Shiva temple in Thanjavur district, Tamil Nadu, India

Divyagnanesvarar Temple is a Hindu temple dedicated to the deity Shiva, located at Koviladi in Thanjavur district in Tamil Nadu, India.

==Vaippu Sthalam==
It is one of the shrines of the Vaippu Sthalams sung by Tamil Saivite Nayanar Appar.

==Presiding deity==
The presiding deity in the garbhagriha is represented by the lingam known as Divyagnanesvarar.

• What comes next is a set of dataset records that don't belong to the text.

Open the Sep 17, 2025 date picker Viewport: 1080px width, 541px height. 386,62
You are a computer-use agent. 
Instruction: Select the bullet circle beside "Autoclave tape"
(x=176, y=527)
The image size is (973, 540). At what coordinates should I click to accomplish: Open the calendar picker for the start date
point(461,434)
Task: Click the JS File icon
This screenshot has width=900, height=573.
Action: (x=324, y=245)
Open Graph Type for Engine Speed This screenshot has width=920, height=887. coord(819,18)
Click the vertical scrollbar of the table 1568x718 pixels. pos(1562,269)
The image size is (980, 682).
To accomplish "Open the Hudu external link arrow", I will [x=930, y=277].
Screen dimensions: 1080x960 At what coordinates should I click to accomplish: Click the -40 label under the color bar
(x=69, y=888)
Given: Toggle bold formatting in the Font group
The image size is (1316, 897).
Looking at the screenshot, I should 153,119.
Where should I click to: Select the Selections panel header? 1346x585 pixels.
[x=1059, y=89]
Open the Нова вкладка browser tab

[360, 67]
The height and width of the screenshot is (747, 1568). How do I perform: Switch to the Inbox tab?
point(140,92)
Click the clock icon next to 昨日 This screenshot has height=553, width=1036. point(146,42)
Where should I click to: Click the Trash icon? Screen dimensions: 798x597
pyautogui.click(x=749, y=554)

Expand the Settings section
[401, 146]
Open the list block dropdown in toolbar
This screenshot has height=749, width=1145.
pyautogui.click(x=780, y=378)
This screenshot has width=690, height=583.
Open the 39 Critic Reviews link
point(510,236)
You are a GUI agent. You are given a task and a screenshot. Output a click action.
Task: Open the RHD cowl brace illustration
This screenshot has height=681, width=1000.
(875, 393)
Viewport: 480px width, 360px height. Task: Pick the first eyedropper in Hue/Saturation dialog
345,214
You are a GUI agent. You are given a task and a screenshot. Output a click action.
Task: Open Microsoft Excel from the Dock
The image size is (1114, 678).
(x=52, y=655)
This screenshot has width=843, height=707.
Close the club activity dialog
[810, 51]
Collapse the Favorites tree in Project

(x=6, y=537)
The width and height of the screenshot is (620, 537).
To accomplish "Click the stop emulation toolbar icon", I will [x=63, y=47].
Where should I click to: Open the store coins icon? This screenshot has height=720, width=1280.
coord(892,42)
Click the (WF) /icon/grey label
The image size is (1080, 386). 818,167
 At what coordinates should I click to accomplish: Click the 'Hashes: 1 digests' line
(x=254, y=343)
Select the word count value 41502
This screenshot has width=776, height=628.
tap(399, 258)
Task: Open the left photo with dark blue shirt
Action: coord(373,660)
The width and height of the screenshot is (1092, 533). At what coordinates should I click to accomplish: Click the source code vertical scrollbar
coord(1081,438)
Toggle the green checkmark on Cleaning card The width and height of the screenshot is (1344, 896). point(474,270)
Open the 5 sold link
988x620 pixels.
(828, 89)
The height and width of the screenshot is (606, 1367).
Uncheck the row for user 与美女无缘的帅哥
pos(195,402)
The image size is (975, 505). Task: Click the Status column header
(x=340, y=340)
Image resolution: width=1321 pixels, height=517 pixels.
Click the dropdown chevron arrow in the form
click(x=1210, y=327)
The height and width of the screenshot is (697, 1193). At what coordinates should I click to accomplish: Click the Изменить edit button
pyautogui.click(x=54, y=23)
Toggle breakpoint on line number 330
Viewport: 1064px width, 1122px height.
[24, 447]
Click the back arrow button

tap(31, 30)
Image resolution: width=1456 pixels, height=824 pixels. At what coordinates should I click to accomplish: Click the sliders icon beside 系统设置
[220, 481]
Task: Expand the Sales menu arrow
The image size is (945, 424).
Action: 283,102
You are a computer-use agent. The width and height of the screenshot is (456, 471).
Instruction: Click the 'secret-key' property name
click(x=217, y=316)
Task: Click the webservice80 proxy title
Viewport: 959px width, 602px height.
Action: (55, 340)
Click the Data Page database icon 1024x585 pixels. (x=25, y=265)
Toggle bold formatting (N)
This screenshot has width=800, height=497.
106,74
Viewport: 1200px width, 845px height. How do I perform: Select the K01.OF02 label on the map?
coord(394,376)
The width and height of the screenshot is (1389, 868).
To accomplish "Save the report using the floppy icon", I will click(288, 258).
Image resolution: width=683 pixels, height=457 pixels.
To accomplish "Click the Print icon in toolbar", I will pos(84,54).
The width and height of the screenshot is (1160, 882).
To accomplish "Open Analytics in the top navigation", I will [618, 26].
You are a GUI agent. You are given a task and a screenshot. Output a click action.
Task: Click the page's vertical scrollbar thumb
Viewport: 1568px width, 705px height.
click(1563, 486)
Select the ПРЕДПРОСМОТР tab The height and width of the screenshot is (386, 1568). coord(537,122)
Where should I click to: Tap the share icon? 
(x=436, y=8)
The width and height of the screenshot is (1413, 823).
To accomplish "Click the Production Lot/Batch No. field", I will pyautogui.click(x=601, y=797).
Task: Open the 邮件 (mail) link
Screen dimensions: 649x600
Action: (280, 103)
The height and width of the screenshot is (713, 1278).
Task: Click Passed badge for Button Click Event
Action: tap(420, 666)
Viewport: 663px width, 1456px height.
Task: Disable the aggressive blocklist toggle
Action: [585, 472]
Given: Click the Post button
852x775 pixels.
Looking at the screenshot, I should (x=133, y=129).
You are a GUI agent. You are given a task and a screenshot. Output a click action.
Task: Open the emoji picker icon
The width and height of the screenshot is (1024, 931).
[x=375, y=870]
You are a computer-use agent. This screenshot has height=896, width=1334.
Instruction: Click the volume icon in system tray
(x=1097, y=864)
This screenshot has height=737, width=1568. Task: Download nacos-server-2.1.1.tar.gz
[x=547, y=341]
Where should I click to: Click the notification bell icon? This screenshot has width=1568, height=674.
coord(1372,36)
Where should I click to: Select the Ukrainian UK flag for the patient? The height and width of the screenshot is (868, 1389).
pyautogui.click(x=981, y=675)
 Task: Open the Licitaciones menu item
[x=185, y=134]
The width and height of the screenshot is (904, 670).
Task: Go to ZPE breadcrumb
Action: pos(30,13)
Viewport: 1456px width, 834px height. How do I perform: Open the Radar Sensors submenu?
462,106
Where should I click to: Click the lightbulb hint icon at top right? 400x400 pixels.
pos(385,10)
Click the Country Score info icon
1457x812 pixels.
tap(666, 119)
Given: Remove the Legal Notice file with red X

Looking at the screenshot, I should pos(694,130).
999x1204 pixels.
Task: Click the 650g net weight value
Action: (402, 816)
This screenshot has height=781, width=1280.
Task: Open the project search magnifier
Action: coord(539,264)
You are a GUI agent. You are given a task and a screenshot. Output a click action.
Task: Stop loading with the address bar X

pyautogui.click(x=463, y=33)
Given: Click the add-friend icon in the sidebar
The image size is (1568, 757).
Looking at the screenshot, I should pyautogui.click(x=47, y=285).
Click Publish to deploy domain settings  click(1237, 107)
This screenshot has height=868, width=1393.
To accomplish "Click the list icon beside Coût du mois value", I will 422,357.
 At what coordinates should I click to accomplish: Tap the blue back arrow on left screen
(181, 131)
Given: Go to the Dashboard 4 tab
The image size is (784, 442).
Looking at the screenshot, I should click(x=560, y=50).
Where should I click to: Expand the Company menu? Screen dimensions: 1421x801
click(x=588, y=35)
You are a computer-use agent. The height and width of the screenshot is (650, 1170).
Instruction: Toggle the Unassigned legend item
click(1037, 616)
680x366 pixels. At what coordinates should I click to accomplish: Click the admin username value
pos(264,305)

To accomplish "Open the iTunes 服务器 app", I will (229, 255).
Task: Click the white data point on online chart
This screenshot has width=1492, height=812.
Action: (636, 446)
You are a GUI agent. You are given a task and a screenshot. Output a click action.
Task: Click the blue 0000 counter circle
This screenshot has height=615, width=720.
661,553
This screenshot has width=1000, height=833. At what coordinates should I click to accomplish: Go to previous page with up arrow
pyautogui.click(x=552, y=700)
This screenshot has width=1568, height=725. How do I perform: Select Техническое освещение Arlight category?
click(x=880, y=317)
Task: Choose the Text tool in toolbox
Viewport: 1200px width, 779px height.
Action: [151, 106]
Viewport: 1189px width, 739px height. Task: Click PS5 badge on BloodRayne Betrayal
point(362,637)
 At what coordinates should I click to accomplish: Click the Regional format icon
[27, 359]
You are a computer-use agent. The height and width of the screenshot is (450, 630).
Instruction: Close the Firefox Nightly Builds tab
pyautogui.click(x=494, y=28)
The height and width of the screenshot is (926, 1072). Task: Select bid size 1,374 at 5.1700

The Goddess is known as Akilandesvari.

==Specialities==
In the inscriptions found in the Shiva temples of this place there are references such as "Pandi Kulasini Valanattu, Valla Nattu Melaimuri Tirusadaimudi Tirusadaimudiyudaya Mahadevar Temple..." and "Tirupper Perunkuri Mahasabaiyom Ivvur Vada Pidakai Tirusadaimudi Tirusadaimudiyudaya Mahadevar Temple...". From these the names of the place and the deity of this temple could be inferred. Now this place is known as Koviladi. During the period of Appar this place was known as Sadaimudi. Now it is called as Koviladi. This place was also called as Tirupper Nagar. The Shiva temple was found in one of the parts of Tirupper Nagar. From inscriptions it is learnt that this place was called as Tiruppuram. In Tirupper, a Vishnu temple known as Appakkudathaan Temple, sung by Alvars is found. The place where Shiva temple was found was known as Tirupperpuram. During early period a war was waged in this place. This is the place where Kochengatcholan arrested Seraman Kanaikkal Irumporai, the Chera king. As Shiva and Vishnu temples are found, this place is known as Tirupper.

==Location==
This temple is located at Kandiyur-Thirukattupalli-Kallanai-Trichy road, at a distance of 9 km from Thirukattupalli. Thi temple can be reached after crossing the Kaveri bridge in Thirukattupalli in Kallanai road, at a distance of 8 km.